Molti pensatori scientifici, tra cui Newton, Poincaré ed Einstein, hanno avuto ispirazioni in momenti in cui non erano concentrati sulle loro teorie ma intenti ad altro. È accaduto per caso? Forse no.
Una spiegazione viene da uno studio di Schooler e colleghi in cui i volontari dovevano trovare quanti più possibili usi alternativi di oggetti comuni, come un mattone.
Se ci si vuole cimentare in questo compito, c’è qualcosa di cui tener conto: molto probabile che vengano più idee se, dopo averci pensato per un po’ (2 min nello studio), ci si prende una pausa (12 min).
Ma molto dipende da quello che si fa in questo lasso di tempo: i partecipanti dello studio che si sono dedicati a un compito mentalmente poco impegnativo (che incoraggia quindi a vagare con la mente) hanno trovato più soluzioni creative di chi ne ha svolto uno più pesante o non ha fatto nulla.
«Ipotizziamo che il vagabondaggio mentale svolga un ruolo nel trovare nuove soluzioni a problemi già incontrati», sostiene Schooler.
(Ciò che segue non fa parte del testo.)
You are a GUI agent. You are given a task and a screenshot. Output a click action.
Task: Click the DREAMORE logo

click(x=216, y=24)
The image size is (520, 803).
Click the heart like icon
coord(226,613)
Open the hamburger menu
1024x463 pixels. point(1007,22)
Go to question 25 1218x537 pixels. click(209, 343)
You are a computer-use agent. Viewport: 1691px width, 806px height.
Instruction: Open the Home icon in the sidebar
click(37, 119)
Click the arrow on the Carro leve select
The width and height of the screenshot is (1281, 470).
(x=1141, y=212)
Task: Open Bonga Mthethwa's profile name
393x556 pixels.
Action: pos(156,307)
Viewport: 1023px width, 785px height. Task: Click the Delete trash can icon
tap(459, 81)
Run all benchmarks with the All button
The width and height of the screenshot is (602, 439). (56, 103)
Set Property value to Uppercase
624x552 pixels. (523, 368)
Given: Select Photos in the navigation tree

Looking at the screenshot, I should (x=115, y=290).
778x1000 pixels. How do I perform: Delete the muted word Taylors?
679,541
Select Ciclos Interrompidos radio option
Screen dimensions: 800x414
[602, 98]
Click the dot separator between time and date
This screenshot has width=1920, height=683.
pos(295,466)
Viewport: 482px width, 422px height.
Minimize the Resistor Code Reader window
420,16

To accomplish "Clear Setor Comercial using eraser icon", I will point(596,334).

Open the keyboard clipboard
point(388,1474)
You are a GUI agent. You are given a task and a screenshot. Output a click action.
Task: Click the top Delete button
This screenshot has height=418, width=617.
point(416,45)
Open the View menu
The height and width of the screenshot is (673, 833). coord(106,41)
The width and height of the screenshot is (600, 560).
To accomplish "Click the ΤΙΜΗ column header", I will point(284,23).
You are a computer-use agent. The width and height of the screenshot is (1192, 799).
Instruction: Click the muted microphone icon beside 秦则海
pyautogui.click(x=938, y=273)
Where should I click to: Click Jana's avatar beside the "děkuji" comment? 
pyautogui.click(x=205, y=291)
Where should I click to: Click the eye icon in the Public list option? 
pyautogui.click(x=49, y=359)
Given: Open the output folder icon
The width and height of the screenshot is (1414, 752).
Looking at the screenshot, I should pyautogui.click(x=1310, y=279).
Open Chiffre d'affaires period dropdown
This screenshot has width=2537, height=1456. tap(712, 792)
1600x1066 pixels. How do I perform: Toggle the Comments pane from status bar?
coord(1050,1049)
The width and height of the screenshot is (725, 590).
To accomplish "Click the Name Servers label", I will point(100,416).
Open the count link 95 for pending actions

Ma per essere creativi non basta far viaggiare la mente: occorre intercettare potenziali idee brillanti che si mescolano ad altre nel flusso dei pensieri.
Quindi, essere consapevoli di ciò che si sta pensando (“Ho avuto una buona idea!”). Per questo, la creatività coinvolge più reti cerebrali, non solo quella che si attiva con i sogni a occhi aperti.
Insomma, dare il meglio è una questione di equilibrio tra mente a briglie sciolte e ripresa del controllo. E i perenni distratti andrebbero apprezzati: stare spesso tra le nuvole può denotare un cervello prolifico, non per forza disinteresse o indolenza.
Si pensi ai ragazzini con una mente troppo vivace per restare a lungo sui libri o in ascolto dell’insegnante, il cui rendimento può essere scarso (a volte perfino perché sono troppo avanti per le loro classi). O allo stereotipo dello scienziato svampito, sempre assorto nei suoi pensieri.
Comunque sia, chi viene ripreso perché sogna a occhi aperti potrebbe rispondere che il suo cervello è impegnato a programmare, prevedere, trovare soluzioni o, più semplicemente, a ricaricarsi.